伊藤計劃氏の訴えかける強い想いが感じられます。
・『屍者の帝国』
紹介したい3つの作品。最後の1つが『屍者の帝国』ですが、実は私はこの作品を読んでいません。
伊藤計劃氏がこんなに凄い人なんだ!と言ってる人がまさか読んでいないなんて。。、
と思う方も居ると思います。すいません。。
私がこの作品を読んでいない理由はこの作品が特殊な作品だからです。
『屍者の帝国』の冒頭、草稿30枚を執筆したところで伊藤計劃氏はこの世を去りました。

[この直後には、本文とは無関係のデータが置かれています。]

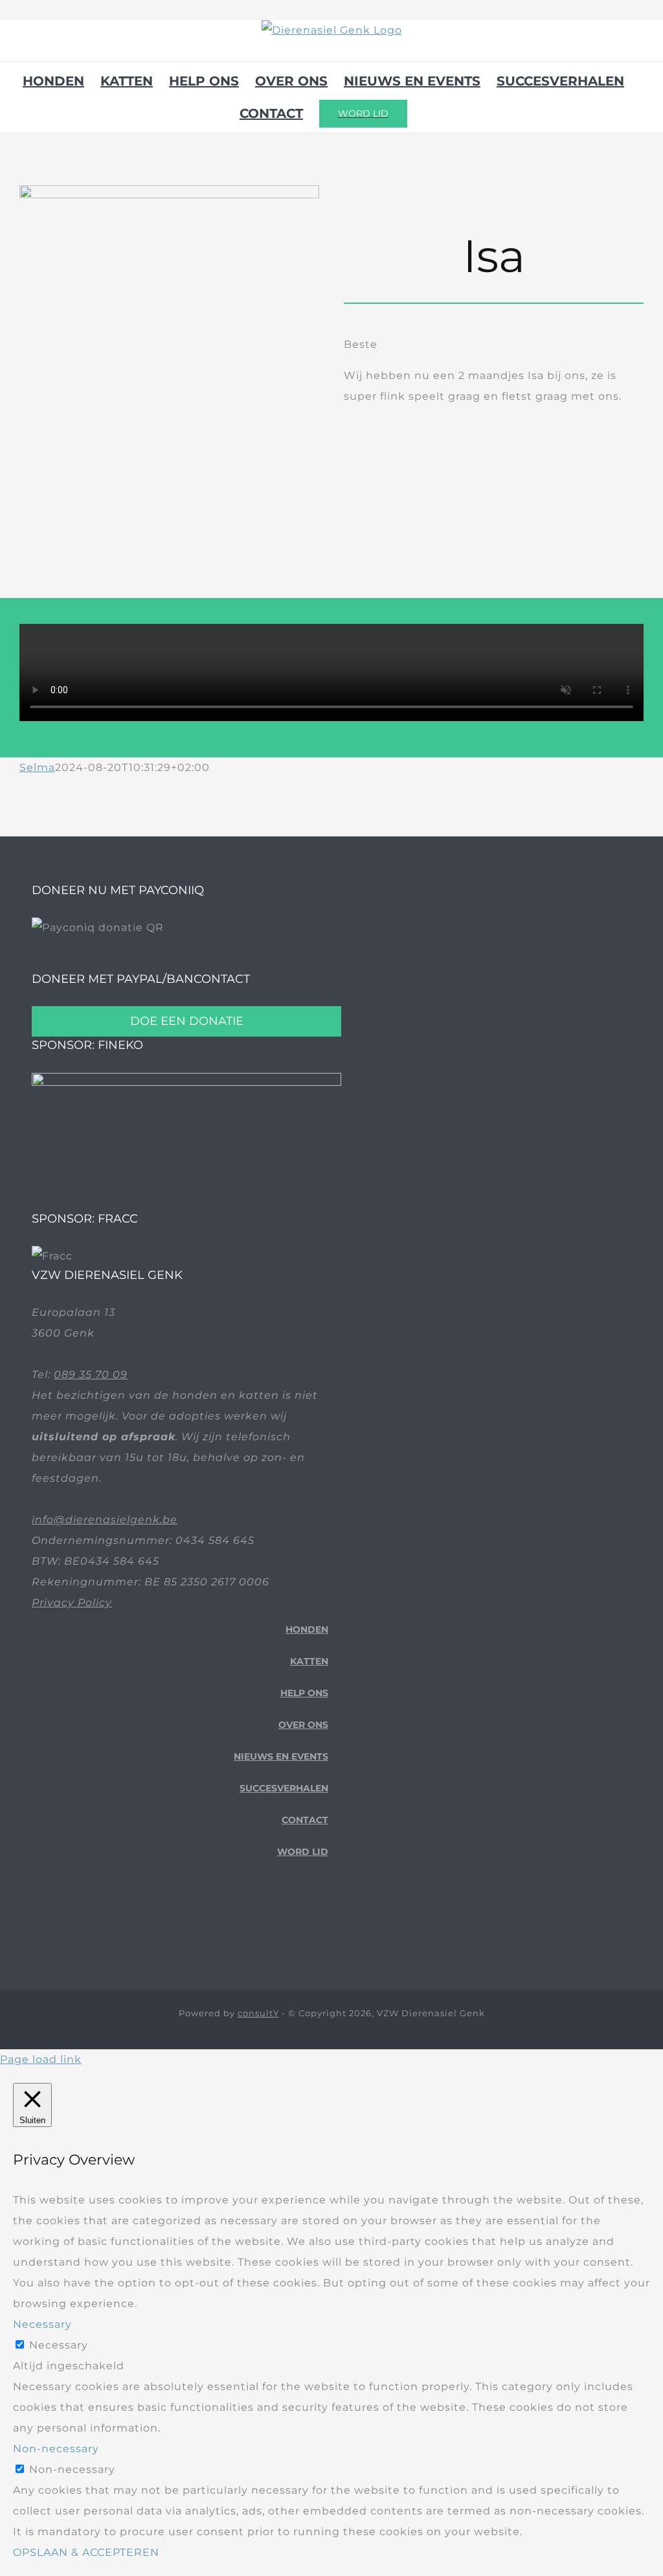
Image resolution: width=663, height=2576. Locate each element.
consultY (258, 2013)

その書き残した草稿を、伊藤計劃氏と親しく、同時期にデビューした作家円城塔氏が、遺族の承諾を得て、完成させた作品が『屍者の帝国』です。
私は円城塔氏が嫌いな訳でも『屍者の帝国』の内容が嫌いな訳でも無いですが、何となく読む姿勢になれませんでした。
私が『虐殺器官』『ハーモニー』を読んだのはもう5年ほど前になると思いますが、この記事を書いているいま『屍者の帝国』を読んでみようかなという気持ちが少し芽生えてきました。
近いうちに読んでみようかと思っているのでその際はまた感想をあげたいと思います。
皆さんも外出自粛などで家で過ごす時間が多くなっていると思いますのでこの機会に伊藤計劃氏の作品を本でも映画でも興味が湧いたら観てみて下さい!
最後まで読んで頂きありがとうございました。ではまた。